The government’s two main measures of US economic activity diverged in the first quarter, with one gauge painting a picture of weakness.
Gross domestic product rose at a revised 1.3% annualized pace in the first quarter, up slightly from the government’s previous estimate. However, a gauge of the income generated and costs incurred from producing goods and services — gross domestic income — decreased 2.3% after falling 3.3%, the worst back-to-back declines since the start of the pandemic.
The average of GDP and GDI showed contraction for a second-straight quarter. While that suggests the economic expansion is losing momentum under the weight of still-high inflation and tighter credit conditions, broad yet modest upward revisions to GDP components will continue fueling debate about the economy’s prospects.
American consumers continued to spend on the back of a strong labor market in the early months of the year. Consumer spending was revised higher to a 3.8% rate, according to Commerce Department figures published Thursday. Household spending on services was firmer than initially estimated, while outlays for merchandise were slightly weaker.
That said, the housing sector posted its eighth-straight quarterly decline and business investment in equipment shrank for a second quarter. The sharp downward revision to fourth-quarter GDI reflected much weaker wages and salaries than previously estimated.
“In theory, real GDP and real GDI should be equivalent, but they usually differ somewhat in practice due to data omissions,” Wells Fargo & Co. economists Jay Bryson and Shannon Seery said in a note. “This weakness in GDI suggests that real GDP growth in recent quarters may be revised lower in subsequent data releases.”

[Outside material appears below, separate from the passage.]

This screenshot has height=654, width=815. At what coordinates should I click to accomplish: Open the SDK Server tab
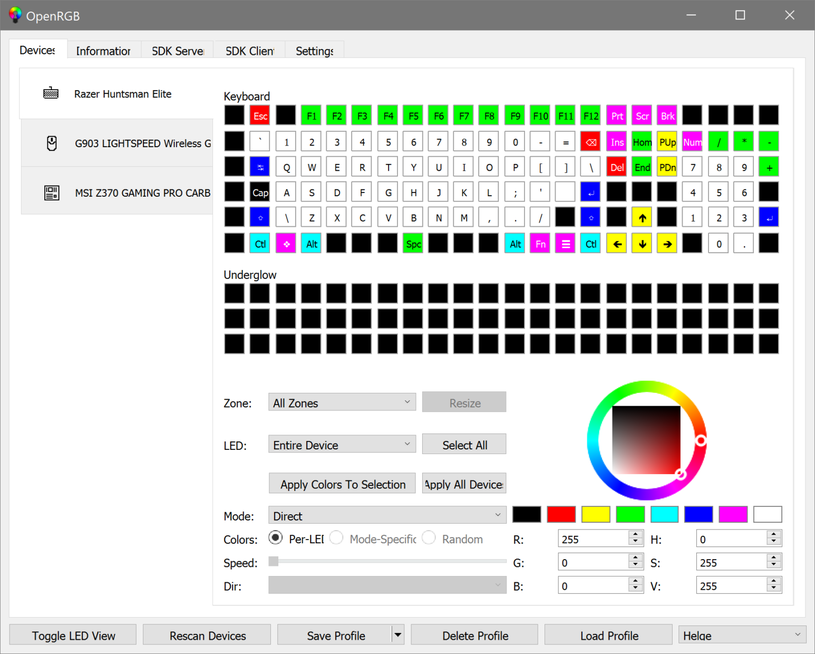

Durable household spending and persistent labor demand have led economists to push out their recession forecasts later into the year. The outlook relies largely on the jobs market, and separate data Thursday showed initial applications for unemployment insurance remain low.
The report also showed that adjusted pretax corporate profits fell in the first three months of 2023. Profits declined in the financial sector and at non-financial firms. From a year earlier, profits slid 2.8%.
Companies, however, continue to flex their pricing power. The personal consumption expenditures price index excluding food and energy — closely watched by Federal Reserve policymakers — was revised slightly higher to 5% in the first quarter.
After-tax profits as a share of gross value added for non-financial corporations, a measure of aggregate profit margins, remained well-elevated in the first quarter, at 13.8% after 14% in the prior quarter.